Memória curta ou vontade de tumultuar?

Creio que as duas coisas. A ex-presidente Dilma Rousseff, ao lhe ser vetada a visita ao ex-presidente Lula no prédio da Superintendência Federal de Curitiba, logo após a prisão do petista, fez uma revelação surpreendente:

“Eu tenho uma certa experiência com estar presa. Mesmo durante a ditadura, havia a possibilidade de receber parentes, amigos e advogados”. E prosseguiu na comparação com 1964: “Enquanto o golpe militar corta pela raiz a árvore da democracia, vivemos um momento que a árvore da democracia é comida por fungos”.
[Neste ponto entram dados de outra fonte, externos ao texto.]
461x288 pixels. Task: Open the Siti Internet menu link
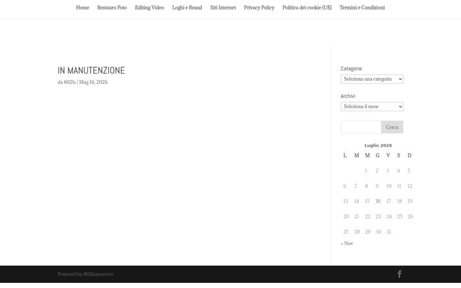[223, 8]
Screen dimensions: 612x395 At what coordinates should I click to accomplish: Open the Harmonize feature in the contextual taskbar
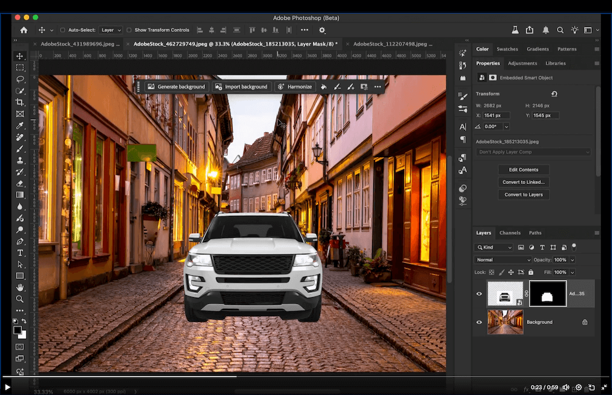pos(294,86)

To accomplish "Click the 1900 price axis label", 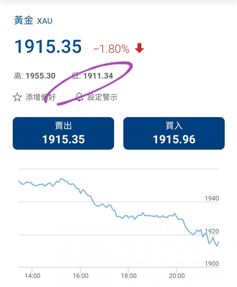I will pyautogui.click(x=212, y=264).
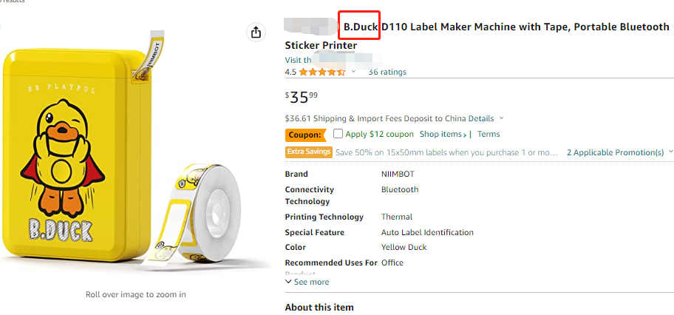Click the highlighted B.Duck title text
This screenshot has height=315, width=674.
coord(361,27)
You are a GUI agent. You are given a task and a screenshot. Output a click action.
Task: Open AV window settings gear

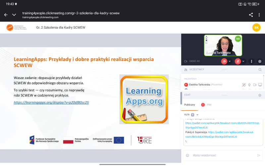coord(260,61)

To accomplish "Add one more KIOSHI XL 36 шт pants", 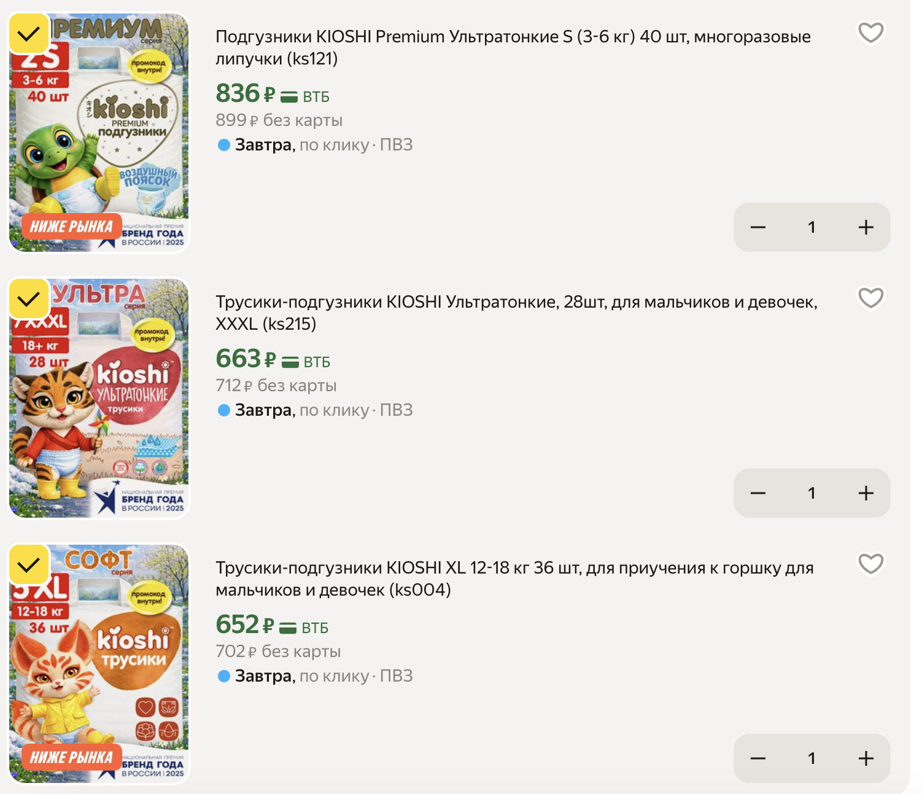I will (866, 758).
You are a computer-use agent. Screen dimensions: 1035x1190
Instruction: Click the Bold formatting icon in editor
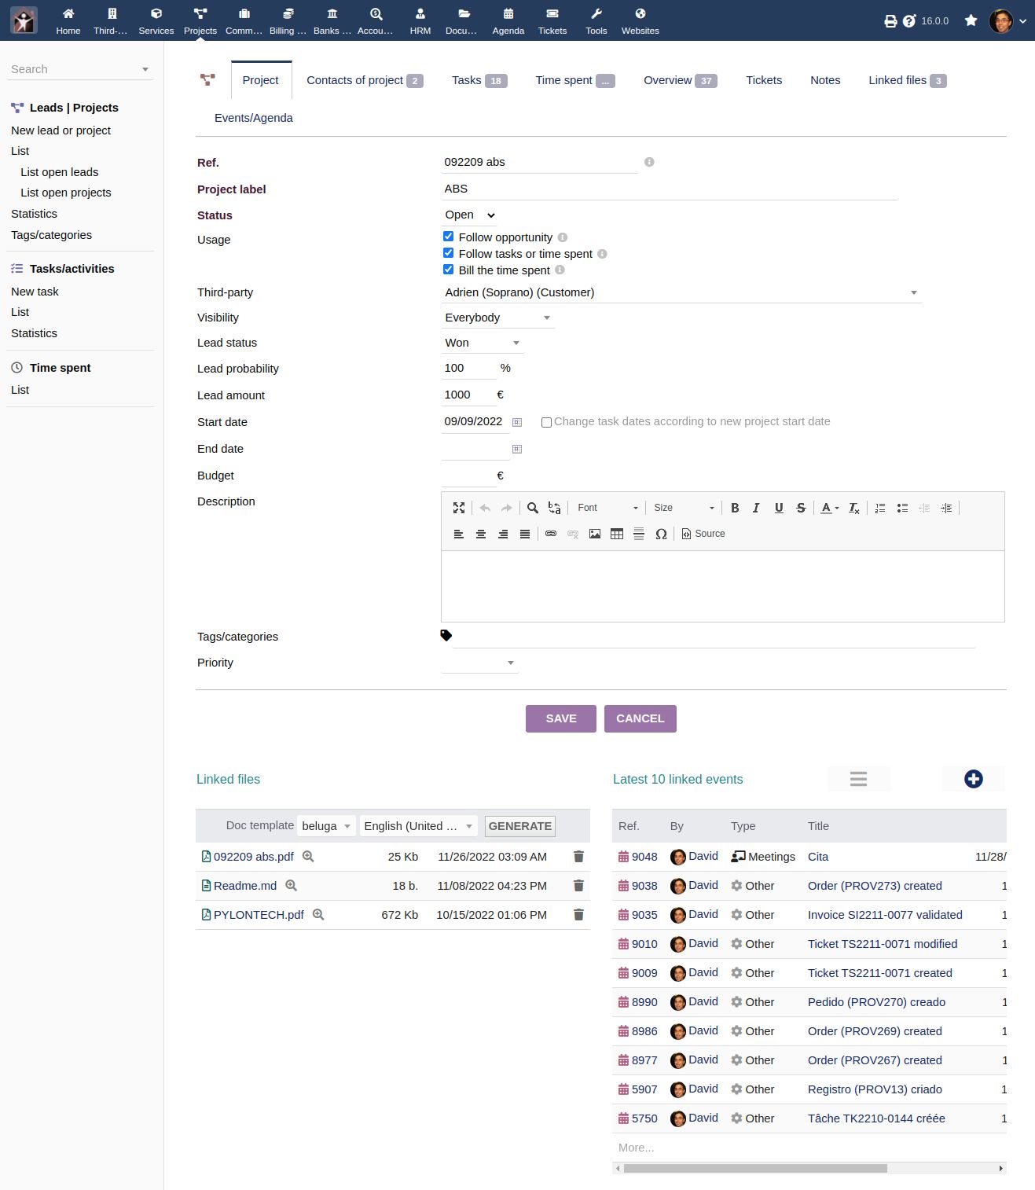click(735, 508)
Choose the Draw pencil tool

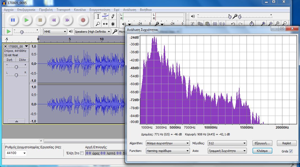(x=113, y=16)
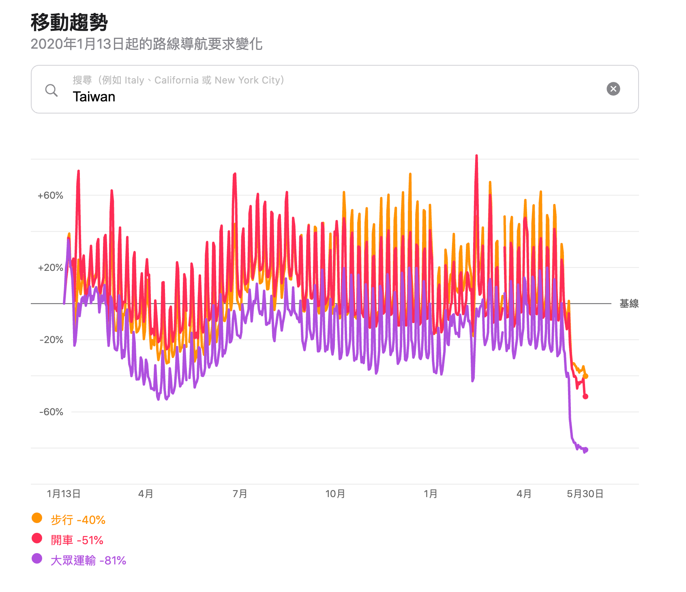Click the red driving legend dot

tap(37, 538)
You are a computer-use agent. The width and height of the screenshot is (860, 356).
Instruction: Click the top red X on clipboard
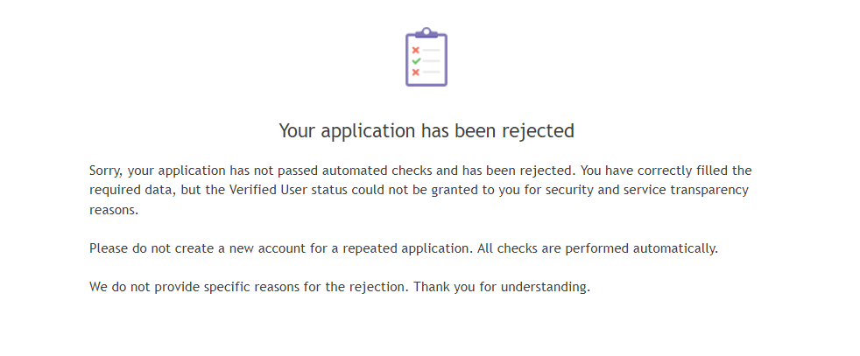(x=416, y=51)
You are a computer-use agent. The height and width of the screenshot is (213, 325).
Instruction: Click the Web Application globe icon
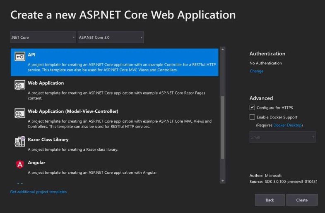coord(20,85)
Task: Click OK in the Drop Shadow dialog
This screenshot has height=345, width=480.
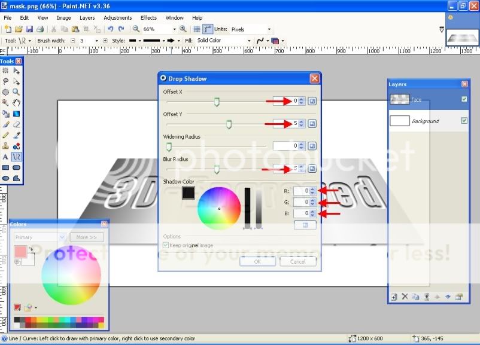Action: point(257,261)
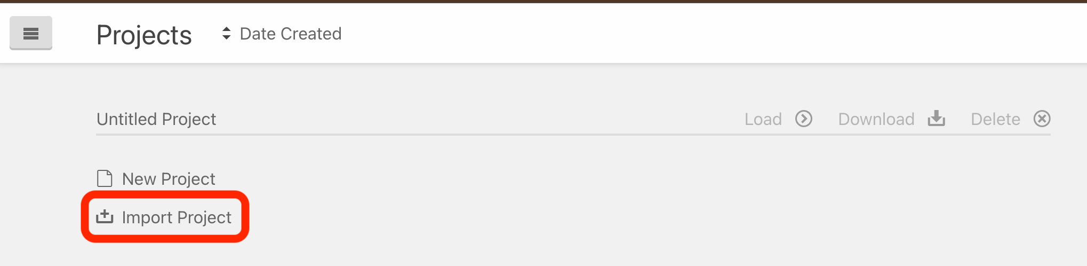Click the Import Project tray icon
This screenshot has width=1087, height=266.
pos(105,217)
Fiquei surpresa com a simpática descrição que Dilma Rousseff fez de sua temporada como presa política. Podiam receber parentes, amigos e advogados, disse a inacreditável senhora. Só não explicou se essas visitas eram recebidas nos intervalos de “quando foi torturada física, psíquica e moralmente, o que se deu durante vinte e dois dias após o dia 16 de janeiro de 1970 (quando foi presa)”, segundo seu testemunho durante a campanha para a presidência da República.

Ao final do processo que sofreu no Tribunal Militar, Dilma Rousseff foi condenada a quatro anos de prisão e a dez anos sem direitos políticos. Sobreviveu à ditadura. Diferente foi o caso de muitos de seus companheiros de resistência que sucumbiram na luta.

Ontem ficamos sabendo de um documento que vem desdizer mais ainda a afirmação da ex-presidente. O memorando da CIA datado de 11 de abril de 1974, encontrado por Matias Spektor, professor de Relações Internacionais da Fundação Getulio Vargas, e divulgado pelo site Opera Mundi, revela que o ditador Ernesto Geisel autorizou a manutenção da política de execuções sumárias iniciada no governo de seu antecessor, Emílio Garrastazu Medici. Essa política, cujo alvo eram os “subversivos” opositores do regime, foi repassada para o sucessor de Geisel, João Batista Figueiredo.

Hoje, isso faz parte dos livros de História.

Já Lula foi preso depois de condenado por diversas vezes e sempre tratado com respeito. Está numa sala da PF com todo o conforto e segurança que uma prisão pode garantir. Que uma prisão brasileira pode garantir, quero dizer. E ele sabe disso tão bem que duvido que queira ser transferido para qualquer outro presídio.

Claro que se ele pudesse ser indultado, isso faria sua alegria, mas ser transferido para Brasília ou São Paulo… sei não. Só se a idade estiver mexendo com seus miolos, o que não acredito.

Este artigo foi originalmente publicado no Blog do Noblat, na Veja, em 11/5/2018.